Here’s Matt Plass on how he came to write his short story ‘Invisible Them’.
Hope for the best and prepare for the worst, the saying goes. ‘Invisible Them’, my short story in Because of What Happened, asks what happens when you prepare for the worst, but the worst is worse than you could have imagined.

I can’t imagine how a parent could absorb that level of anxiety. It must be like living in a house built directly over a fault line: constant tremors that rattle the crockery, the occasional quake that pulls down a wall and exposes your world to the street. And if the worst does happen – your son or daughter doesn’t come home – would the months of waiting, hoping, rationalising, begging … would all that conscious (or unconscious) preparation soften or amplify the impact?
Another question. People being what they are – drawn to sadness and easily intoxicated by their own tragedies – would those parents waiting for news find themselves sometimes dwelling on the worst possible outcome? Would they picture themselves bereaved? Rehearse how they’d do grief? Indulge in an imagined descent into alcoholism and rage; some violent and implausible revenge?

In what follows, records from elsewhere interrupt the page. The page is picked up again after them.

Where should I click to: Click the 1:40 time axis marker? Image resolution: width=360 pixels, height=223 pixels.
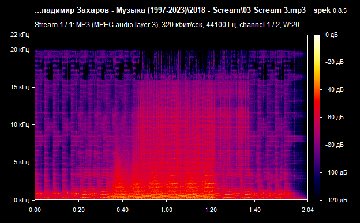click(x=254, y=210)
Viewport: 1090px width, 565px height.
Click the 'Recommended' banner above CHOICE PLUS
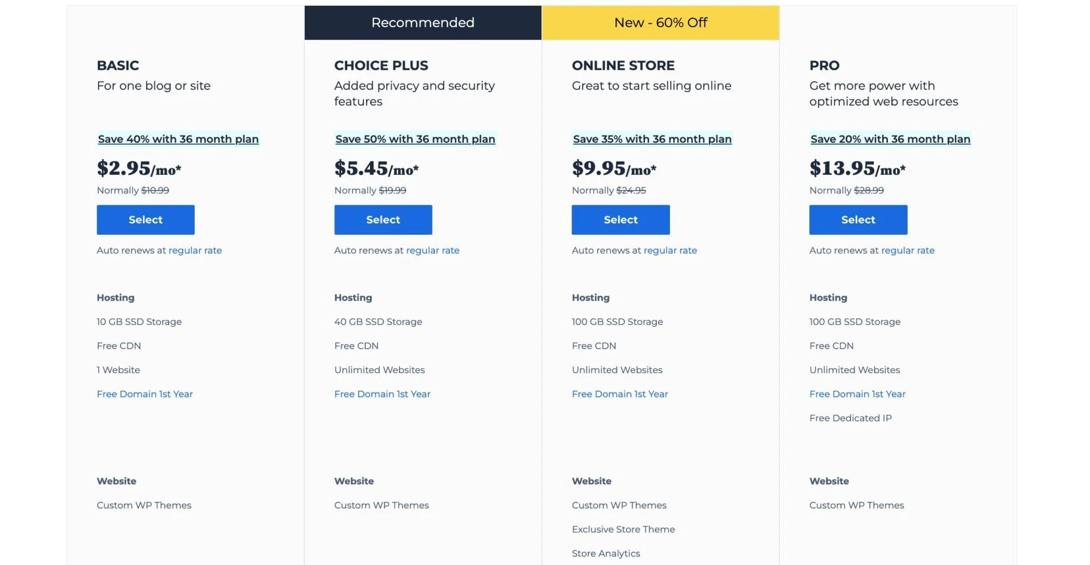click(422, 23)
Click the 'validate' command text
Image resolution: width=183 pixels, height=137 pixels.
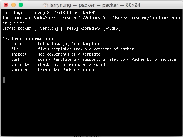20,64
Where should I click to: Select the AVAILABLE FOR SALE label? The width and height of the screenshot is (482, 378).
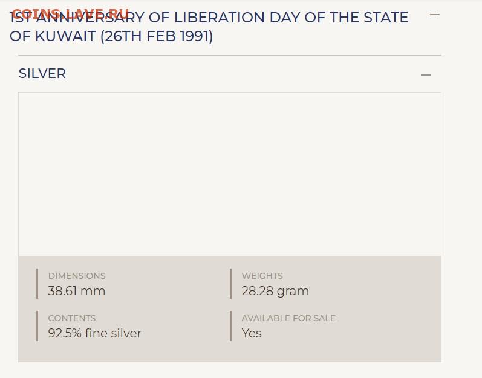[x=288, y=318]
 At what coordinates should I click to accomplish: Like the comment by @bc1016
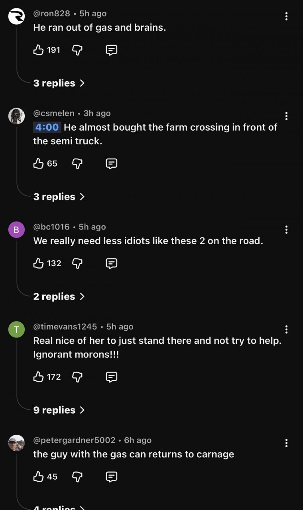coord(39,263)
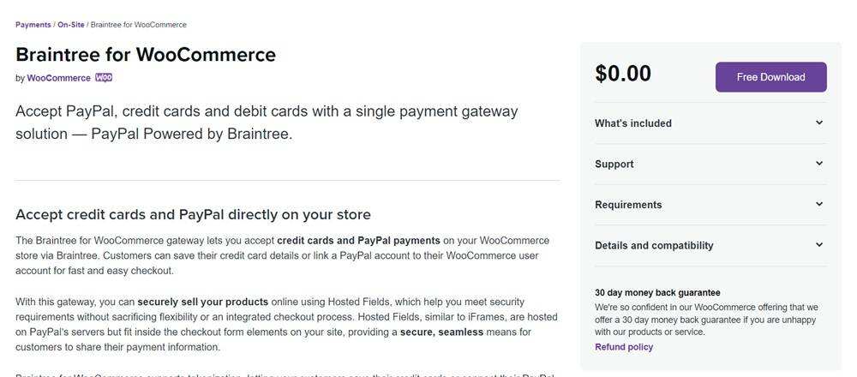
Task: Go to the Payments breadcrumb
Action: [x=33, y=25]
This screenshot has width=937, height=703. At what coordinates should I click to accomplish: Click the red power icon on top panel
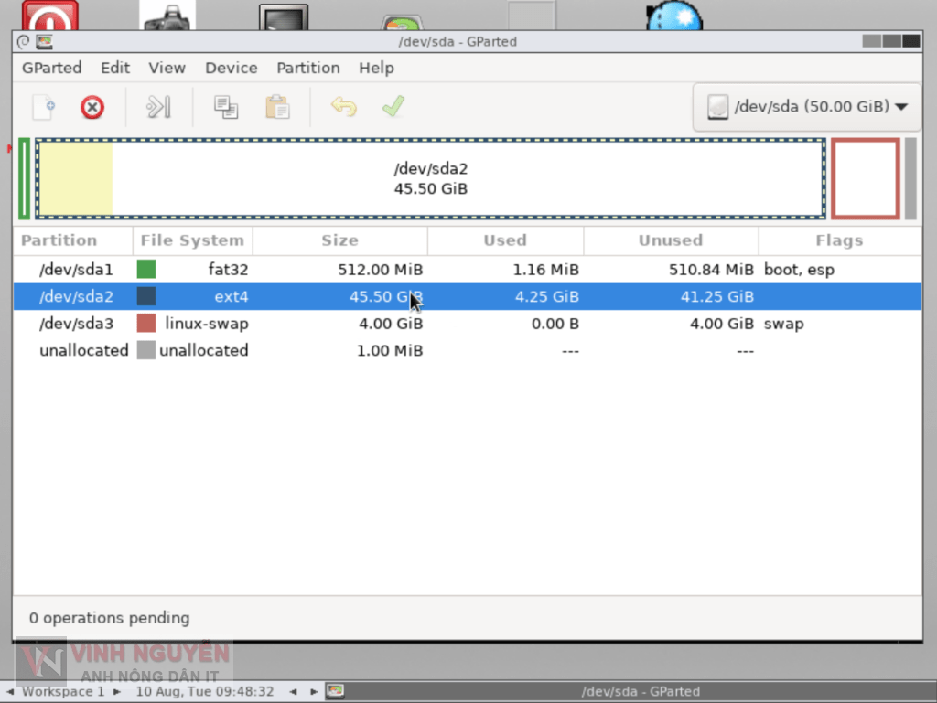pos(50,14)
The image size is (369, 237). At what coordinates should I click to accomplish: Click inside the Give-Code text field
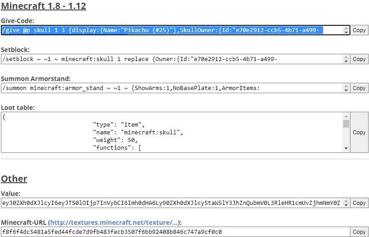[172, 30]
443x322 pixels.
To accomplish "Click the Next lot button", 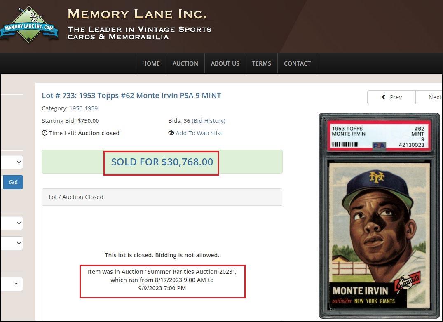I will coord(429,97).
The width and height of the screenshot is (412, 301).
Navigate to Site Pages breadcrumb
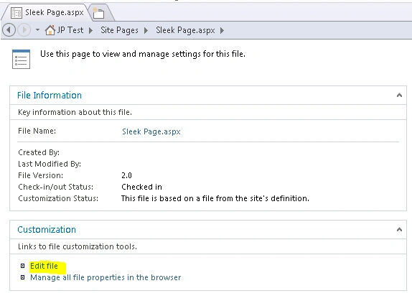(x=119, y=30)
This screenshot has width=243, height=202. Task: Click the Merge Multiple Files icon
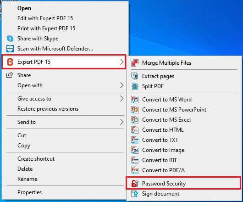pos(135,63)
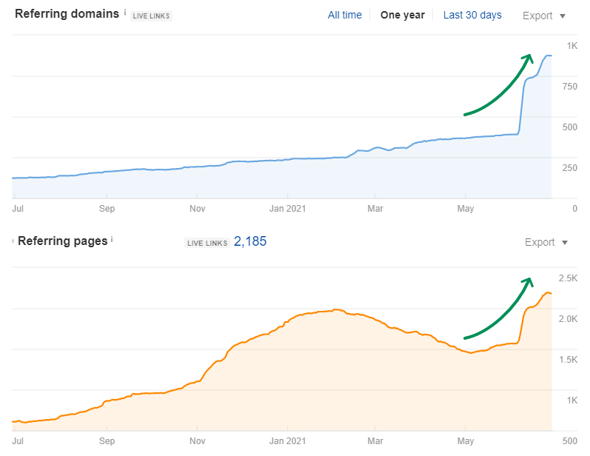
Task: Show the Last 30 days range
Action: pyautogui.click(x=472, y=15)
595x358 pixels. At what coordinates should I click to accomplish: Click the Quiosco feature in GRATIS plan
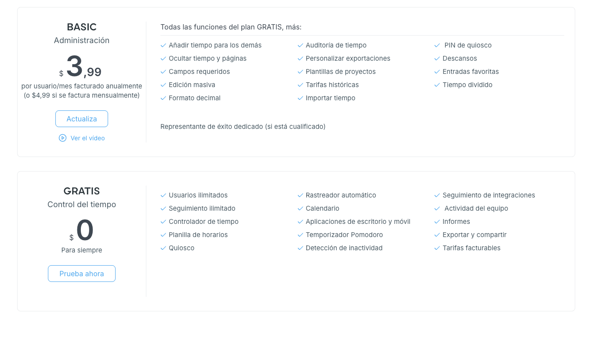click(x=181, y=248)
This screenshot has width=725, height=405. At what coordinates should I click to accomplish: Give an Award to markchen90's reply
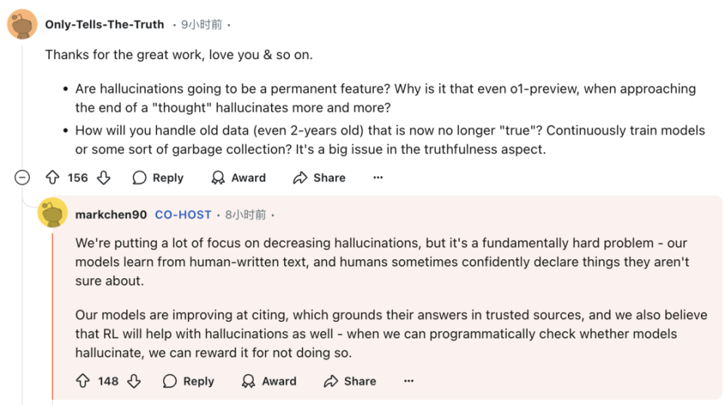269,381
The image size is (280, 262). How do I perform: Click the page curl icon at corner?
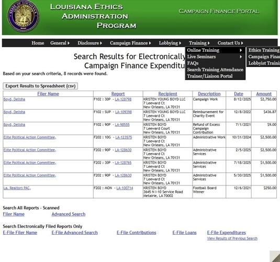(x=275, y=256)
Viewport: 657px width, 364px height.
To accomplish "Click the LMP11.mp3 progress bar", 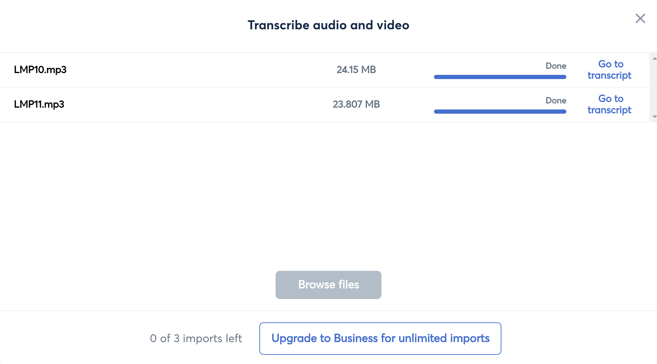I will (500, 112).
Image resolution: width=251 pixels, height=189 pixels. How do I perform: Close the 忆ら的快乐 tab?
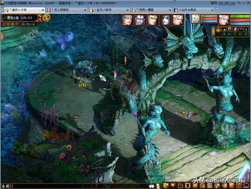[85, 10]
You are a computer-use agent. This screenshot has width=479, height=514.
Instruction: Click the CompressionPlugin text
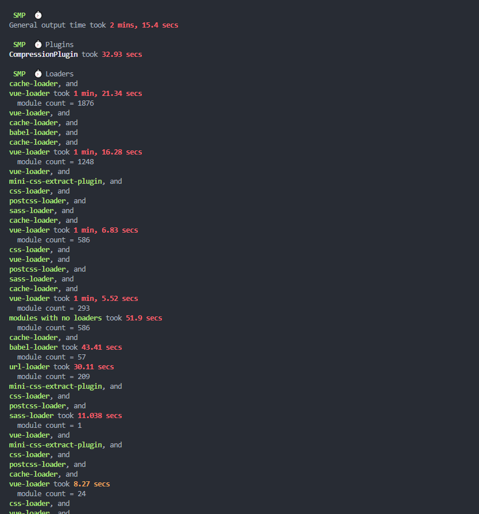44,54
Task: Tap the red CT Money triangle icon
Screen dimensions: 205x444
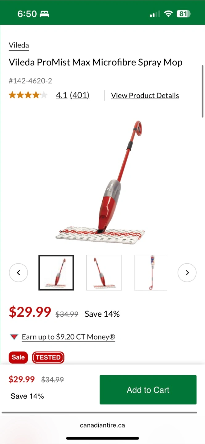Action: pos(14,337)
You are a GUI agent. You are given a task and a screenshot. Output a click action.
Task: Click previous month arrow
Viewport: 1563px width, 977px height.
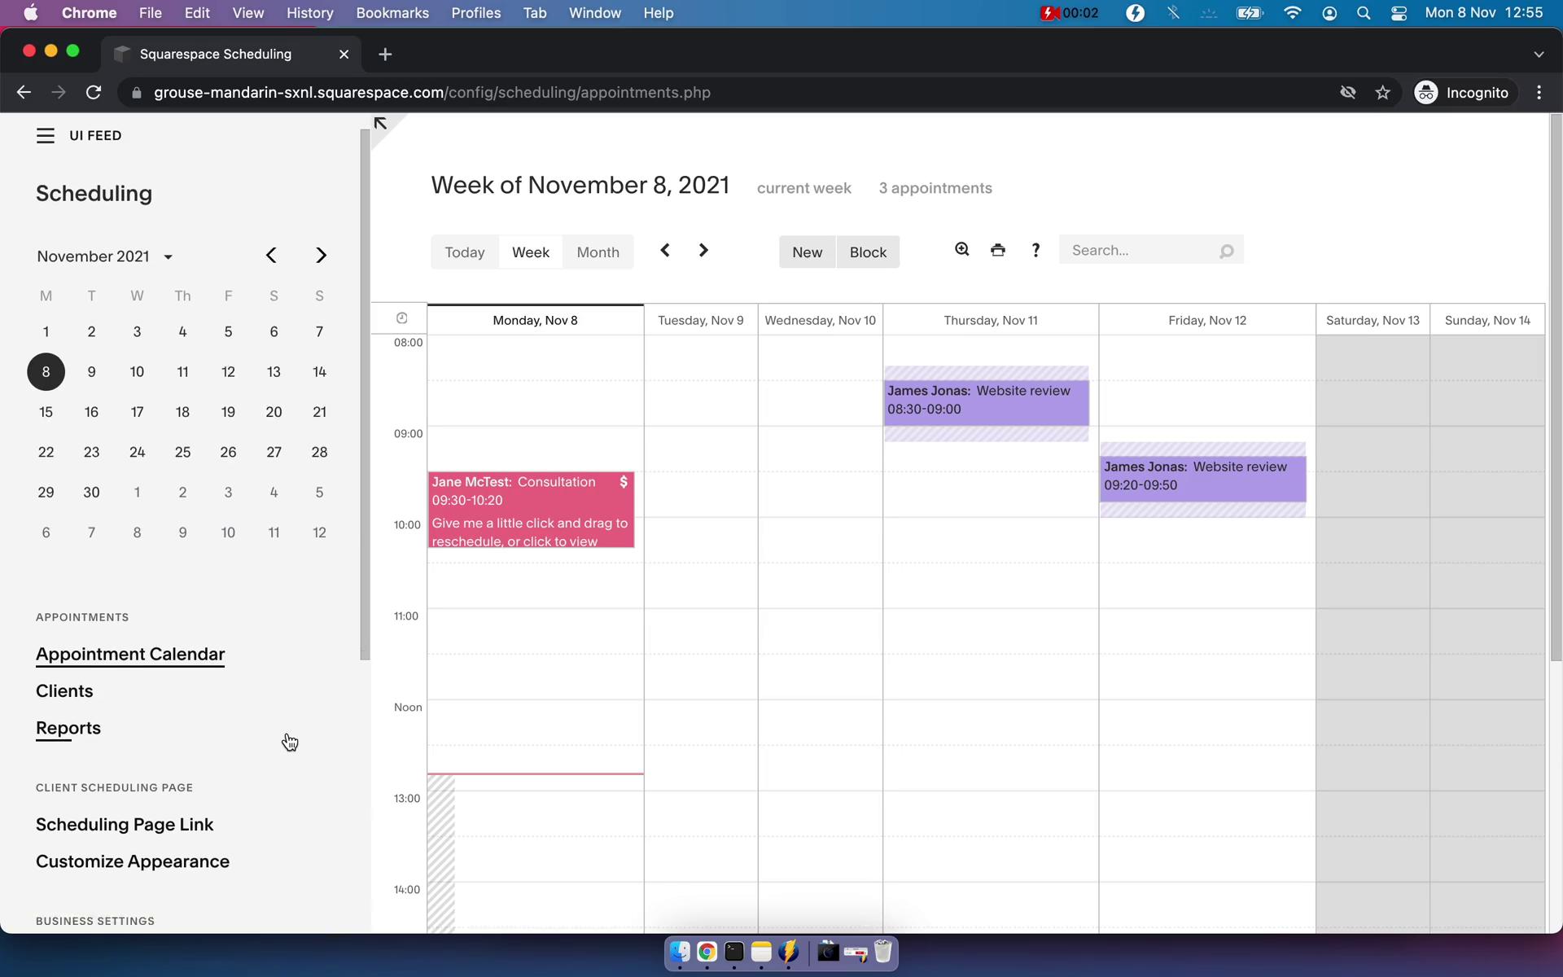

Perhaps, but so what? That house on the fault line is stronger than it looks, with foundations cemented in duty and honour and service. If the worst happens, at least those parents can take small consolation from the pride of sacrifice.
Unless…
A recent news item featured portrait photographs of three serving soldiers, their faces pixelated beneath their dress uniform, to disguise (but not to protect) their identity. All three stood charged with the slaughter of unarmed civilians in Afghanistan; they had been discharged from their units, repatriated, and now faced trial back home. It made me think of the parents left behind, and the possibility that while they had prepared for the worst, there was something worse out there that they couldn’t have imagined. Something dishonourable. Something that could destroy the crutch of pride and sacrifice, and in doing so leech sympathy from friends and acquaintances, leaving them ashamed and alone. Could that, perhaps, be worse than the news that their loved one died in combat?
But hold on a minute…
They did something terrible, but at least those boys are alive. And aren’t they victims, too? There’s post-traumatic stress and psychological trauma to be considered. Facts live just below the surface of Google that place the blame firmly elsewhere. More servicemen took their own lives after the Falklands “conflict” than died in the fighting. Today, the emotional and psychological fallout from wars in Iraq and Afghanistan costs countless lives, marriages and friendships. Support from the MoD is pitiful; our service men and women are chewed up and spat out by the military machine. No wonder some of them explode like faulty grenades. Did I mention that those boys are alive? As a parent, you can visit them and you can hold them, even if it is across a prison table.
Who knows what the worst is that can happen? ‘Invisible Them’ ends with bad news about to be delivered to the parents of a serving soldier. I think the real story is what happens next.
‘Invisible Them’ appears in the latest Fiction Desk anthology, Because of What Happened, available in all good bookshops, on Kindle, and through iTunes.
November 19th, 2013 at 8:09 pm
Thanks for sharing your thought process behind what is an excellent short story.